One example of such diagram is shown below where we see business (aka logical) lineage showing all systems that feed into one organization's CRM Platform in a context of a product registration activity and associated information.

It is fairly common in an enterprise to have many different connections between individual assets where connections belong to different contexts serving different purposes. For example:

  • CRM system is fed with customer information not only as a result of product registration, but also as a result of other CRM processes and activities such as marketing or customer support
  • Similarly, employee information, for example, may flow between HR related applications in the context of HR processes and it may also flow between applications that are used for customer support or customer acquisition in the context of CRM processes. 

These are different enterprise flows. If they were all captured and we did not specify a context of interest, asking for a lineage of a system or a data source or a data element would display not only the dependencies in play for product registration, but also many other different links and feeds making it hard for users to understand lineage as it relates to a given business activity. Seeing this fuller picture can be important, especially for impact analysis, and EDG provides it. However, users analyzing data lineage will often want a focused and bounded exploration of lineage. To support this, EDG lets you create Lineage Models as separate asset collections to capture contextualized lineage relationships. The role of the Lineage asset collections is to contain the context specific relationships between data, applications and other assets. Each collection can store lineage for one or more enterprise flows. It often make sense to keep lineage for related processes (e.g., HR) within the same collection.

EDG also includes an asset type called Lineage Model. It shares the name with the asset collection that is intended to store lineage information, but it is an entity of its own that is created within the collection. Its use is optional and its role is to provide a convenient “starting point” for users who want to explore lineage. A Lineage Model asset is linked to assets that participate in the lineage using one of the relationships that have been designed for this purpose, for example, “uses software executable”, as is shown in the screenshot below

Only the last application or a data source in the lineage chain needs to be linked to a Lineage Model asset - as shown above. When users click on a Linage Model asset collection, they will see the Lineage Model assets presented in a table. They can select one and choose an option to show the Lineage diagram.
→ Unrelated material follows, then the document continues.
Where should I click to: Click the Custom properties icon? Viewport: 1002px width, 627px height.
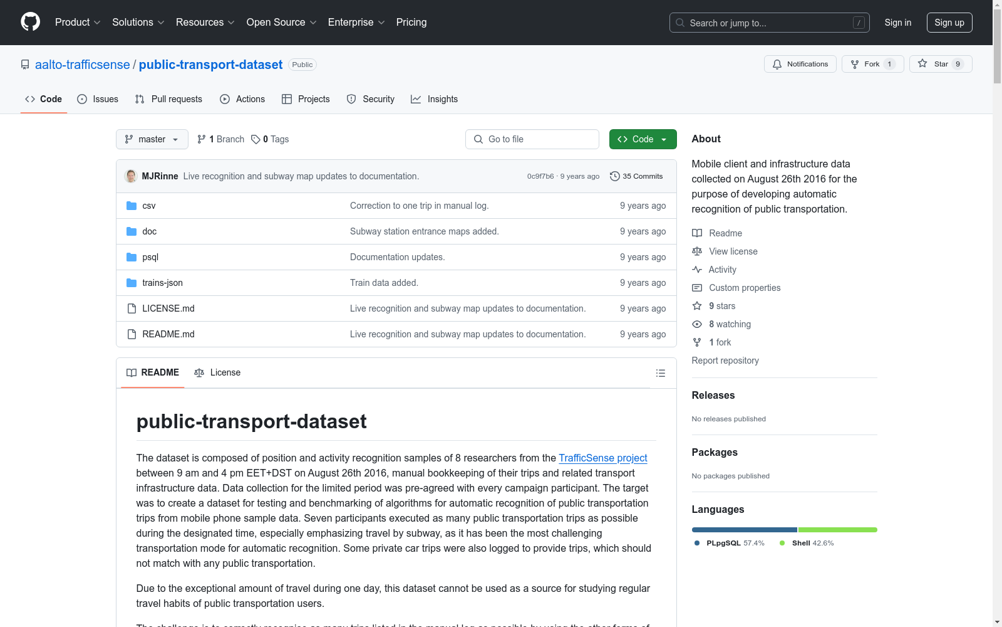point(696,287)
With this, we see a full flow for product registration information, from the beginning to the end. As shown below, it does not stop with the CRM Platform, but continues into a Data Warehouse and ultimately a Reporting and Analysis Toolset.



To see a sample Lineage Model in EDG, create a new Lineage Model Asset Collection, select import RDF from the Import tab and import this attached file:

lineage-model_topbankcorp-fry9c.ttl


Once data is loaded, click on the Assets tab and double click on the asset FRY9C-SECURITIZATION. You will see the following table.


 

In the visualizations menu, select Lineage:

You can also select Lineage by simply highlighting FRY9C-SECURITIZATION asset in the table and using the visualizations menu link above the table's header.

Unlike the product registration lineage shown above, FRY9C-SECURITIZATION example shows a more detailed data flow that goes beyond the business lineage and includes specific data sources and data elements. EDG can capture and connect lineage at different levels.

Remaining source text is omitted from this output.